In my April 8 post on this topic, I expressed some ambivalence about the idea that the press should no longer cover these briefings live at all.

It was never my belief that they needed to show the two-plus hour nightly events in their soul-sapping entirety, but I also wondered whether disbanding live coverage completely might be a bad precedent.

The approach that some were following seemed to be a good compromise: airing a portion and then cutting away, rather than dropping long-held norms just because he was slashing and burning them.

On Friday, I heard Eli Stokols, a White House reporter for the Los Angeles Times, say that covering this President raises profound problems for the press and is in fact, the central issue for them at this point.

I can imagine that most, if not all, members of the Fourth Estate are struggling to determine how to do their jobs when faced with the double whammy of a pandemic that requires them to deliver timely information to the public—and a President who lies, contradicts himself, insults them, and seems to care not one whit about anyone or anything but himself.

And then, as you know, this President offhandedly suggested that the scientists should look into the question of whether drinking or injecting disinfectants could be a possible treatment for the coronavirus.

For me, that was a moment of clarity.

He faced others on the podium as he raised what he apparently thought was a clever idea, and his scientific adviser, Dr. Deborah Birx, to her discredit, remained silent, eventually mumbling “not a treatment.” She wilted.

Stokols and his colleagues at the LA Times reacted with some thoughtful reporting and observations:

“A slew of federal and state agencies — and the makers of laundry bleach — issued an implicit rebuke to President Trump on Friday, warning the public that his off-the-cuff medical advice and off-the-wall musings in nightly White House briefings could endanger even more lives as the country’s coronavirus death toll passed 50,000…

“Trump’s inclination to view his rhetoric as fungible — his comments are often intentionally open-ended and then open to ex post facto dismissals — reflects a lifelong effort by a highly public figure to blur context and avoid consequences for his comments and actions.”

“Trump’s shifting and often self-contradictory comments are not a bug but a feature of his nightly briefings, where, even amid a profound national crisis and widespread anxiety, questions and specifics typically drown in a sea of self-lavished superlatives.

“Last week, he managed to flip-flop three times on how quickly to lift stay-at-home orders, first insisting that he had “total” authority to order states to reopen, then telling governors that they, not he, had that authority, and then urging citizens to protest decisions by the governors and “liberate” their states.
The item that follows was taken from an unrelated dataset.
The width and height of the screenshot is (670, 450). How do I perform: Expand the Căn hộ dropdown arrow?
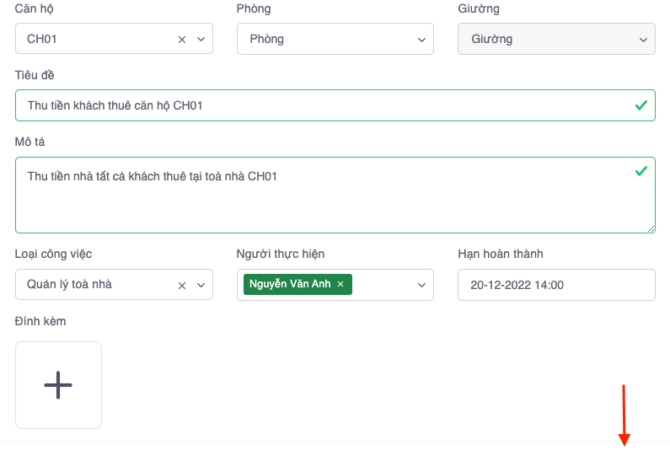[201, 39]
“When pressed Thursday as to why he continued to float untested and potentially dangerous remedies from the presidential podium, Trump lashed out at the reporter who questioned him.
“I’m the president and you’re fake news,” he said. “I’m just here to present talent. I’m here to present ideas, because we want ideas to get rid of this thing. And if heat is good and if sunlight is good, that’s a great thing as far as I’m concerned.”

The next day, the President falsely claimed that he was sarcastically responding to a hostile press query.

In the meantime, while all responsible parties have been trying to contain the pandemic, protect the public, and find scientifically sound ways to consider when it’s safe to lift the quarantine,  Trump’s suggestion that internal disinfectants were worth considering caused consternation and warnings from many quarters.

So many people spent so much valuable time that should have been devoted to more worthy efforts as this gargantuan threat persists.

Those who raced to address this obvious danger ranged from the Consumer Product Safety Commission to the US Surgeon General to the American Chemistry Council to the makers of Chlorox and Lysol, among others.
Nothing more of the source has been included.